直视人流系统对宫腔术后子宫内膜的影响

    Effect of direct visualization induced abortion system on endometrium after intrauterine operation

    • 摘要:
      目的探讨直视人流系统对宫腔术后子宫内膜的影响。
      方法选取初次妊娠B超提示胚胎停止发育的行人工流产者100例,ASA分级Ⅰ级,年龄18~35岁,孕次G1P0,停经时间55~75 d,根据计算机随机生成数字顺序,再以数字的奇偶性随机分为超声引导下人工流产组(B组)和直视人流系统组(V组)2组,各50例。
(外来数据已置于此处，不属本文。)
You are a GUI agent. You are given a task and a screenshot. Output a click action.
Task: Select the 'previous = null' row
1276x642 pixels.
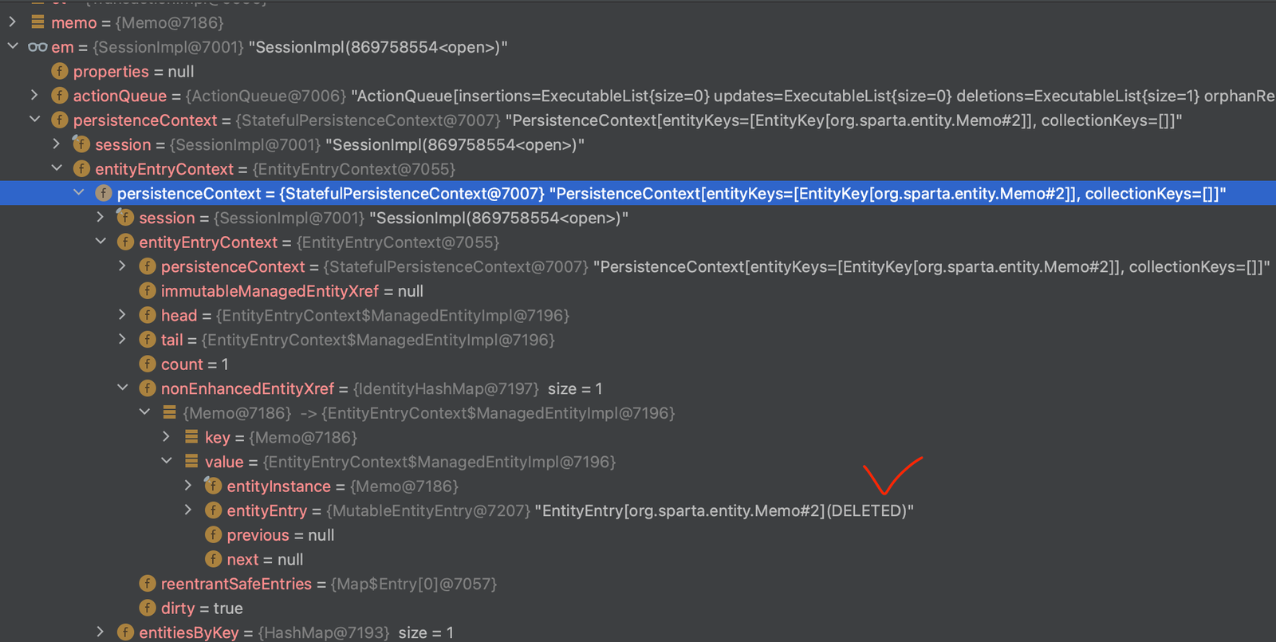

观察2组术后10 d子宫内膜厚度,术中并发症和术后月经恢复情况。
      结果与B组比较,V组子宫内膜厚度更厚,术中出血量少以及术后出血时间缩短,术后月经恢复时间缩短以及月经正常比例更高(P < 0.05~P < 0.01);手术和麻醉时间、人流综合征以及子宫穿孔和宫颈粘连情况2组差异无统计学意义(P>0.05)。
      结论 相对于超声引导下人流术,直视人流系统可保护子宫内膜,术中出血明显减少,术后出血时间明显缩短,月经恢复时间明显缩短以术后子宫内膜更厚及月经量正常比例更高,并且不增加术中及术后并发症的发生。

       

      Abstract:
      ObjectiveTo explore the effects of direct visualization induced abortion system on endometrium after intrauterine operation.
      Methods One hundred induced abortion women with the first pregnancy, embryonic arrest detected by ultrasound, ASA class Ⅰ, age18 to 35 years old, pregnant time G1P0, menopause time 55-75 d, were investigated.According to the sequence of numbers randomly generated by computer and parity of numbers, the cases were divided into the ultrasound-guided induced abortion group(B group) and direct vision abortion system group(group V) (50 cases in each group).The endometrial thickness, operative complications and menstrual cycle recovery after abortion were compared between two groups.
      ResultsCompared with the group B, the deeper endometrial thickness, less intraoperative blood loss, shorter postoperative bleeding time, shorter postoperative menstrual recovery time and higher proportion of normal menstruation in group V were found(P < 0.05 to P < 0.01).The differences of the duration of surgery and anesthesia, abortion syndrome, uterine perforation and cervical adhesions between two groups were not statistically significant(P>0.05).
      ConclusionsCompared with the ultrasound-guided abortion, the direct visualization induced abortion system can protect the endometrium, the intraoperative bleeding significantly reduces, the postoperative bleeding time is significantly shortened, the menstrual recovery time is significantly shortened, the endometrium is thicker after surgery, the proportion of normal menstrual volume is higher, and which does not increase the incidence rates of intraoperative and postoperative complications.